[Your goal] Copy, word for word, the lines of the entries below between the one with "[button] (262, 76)" and the one with "Išvalyti (46, 772)", inclusive, and leave out everything else.

[Provided material]
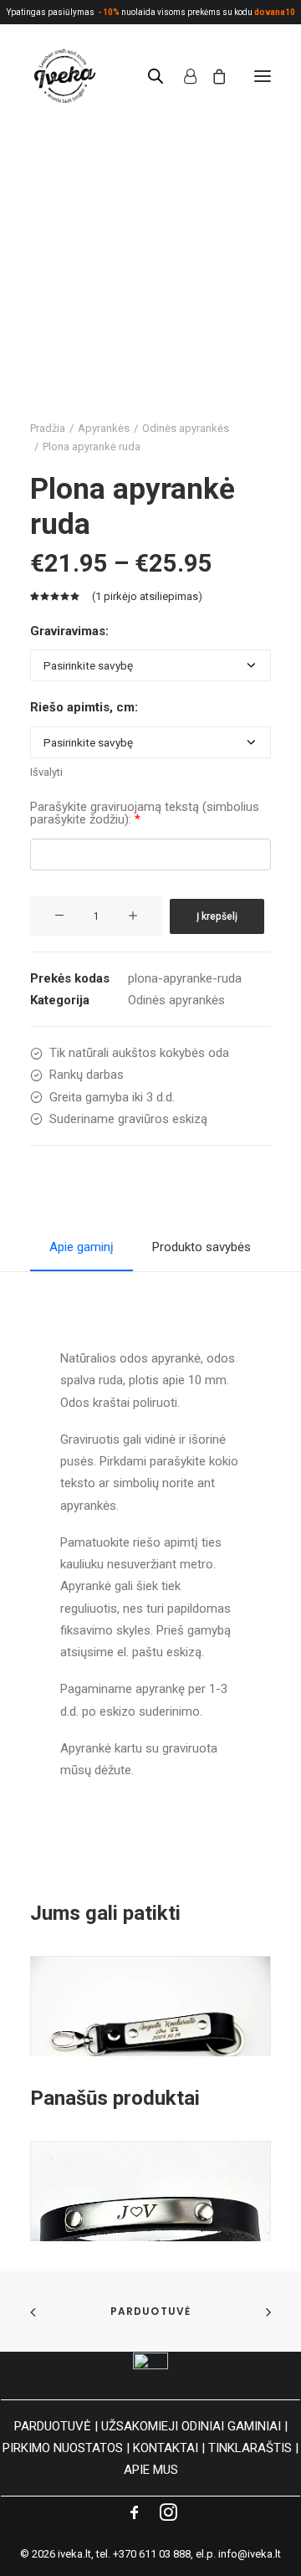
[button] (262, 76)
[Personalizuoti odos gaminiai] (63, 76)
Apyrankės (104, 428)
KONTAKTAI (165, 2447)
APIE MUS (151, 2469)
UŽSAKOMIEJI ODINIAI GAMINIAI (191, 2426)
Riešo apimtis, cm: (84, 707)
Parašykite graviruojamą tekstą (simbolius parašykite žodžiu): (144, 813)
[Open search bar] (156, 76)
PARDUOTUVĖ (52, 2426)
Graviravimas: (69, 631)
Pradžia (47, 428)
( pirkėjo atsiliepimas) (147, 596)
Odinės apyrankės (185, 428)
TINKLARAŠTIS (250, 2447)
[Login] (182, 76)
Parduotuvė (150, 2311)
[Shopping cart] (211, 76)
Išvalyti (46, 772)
==
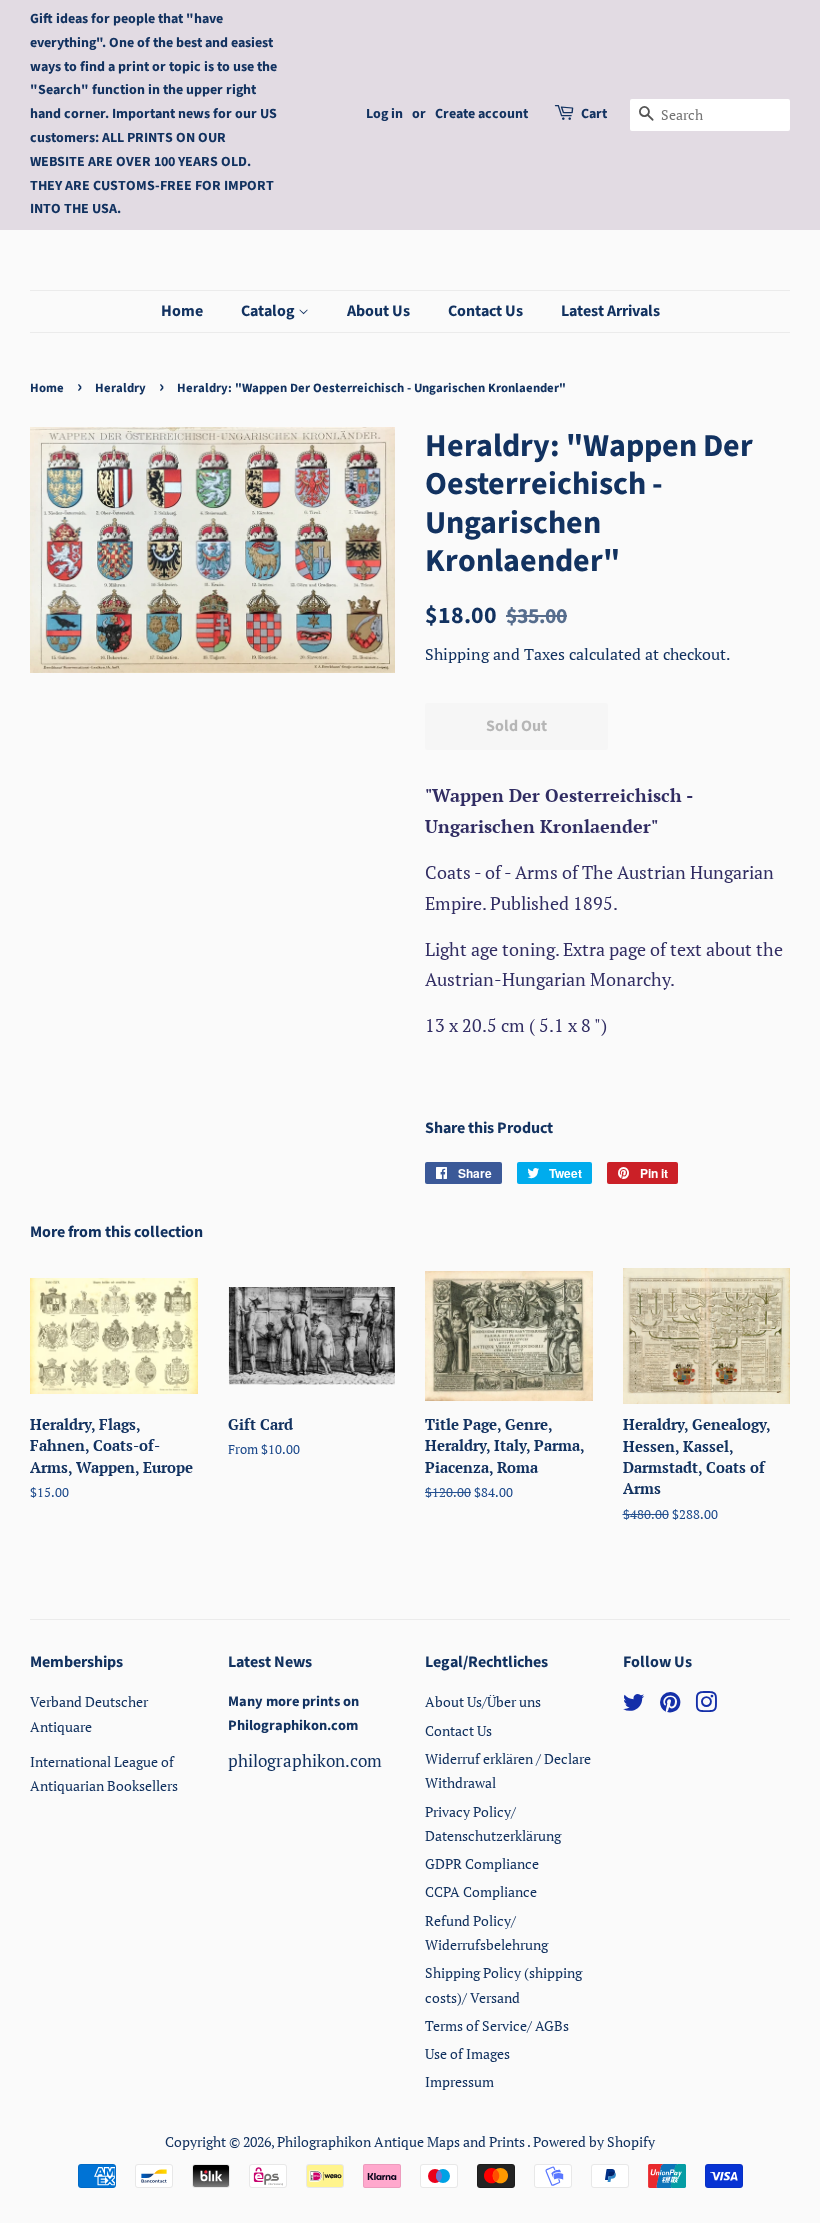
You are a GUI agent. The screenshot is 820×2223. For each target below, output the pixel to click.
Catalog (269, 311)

[Solution below]
[button] (262, 76)
[Personalizuoti odos gaminiai] (63, 76)
Apyrankės (104, 428)
KONTAKTAI (165, 2447)
APIE MUS (151, 2469)
UŽSAKOMIEJI ODINIAI GAMINIAI (191, 2426)
Riešo apimtis, cm: (84, 707)
Parašykite graviruojamą tekstą (simbolius parašykite žodžiu): (144, 813)
[Open search bar] (156, 76)
PARDUOTUVĖ (52, 2426)
Graviravimas: (69, 631)
Pradžia (47, 428)
( pirkėjo atsiliepimas) (147, 596)
Odinės apyrankės (185, 428)
TINKLARAŠTIS (250, 2447)
[Login] (182, 76)
Parduotuvė (150, 2311)
[Shopping cart] (211, 76)
Išvalyti (46, 772)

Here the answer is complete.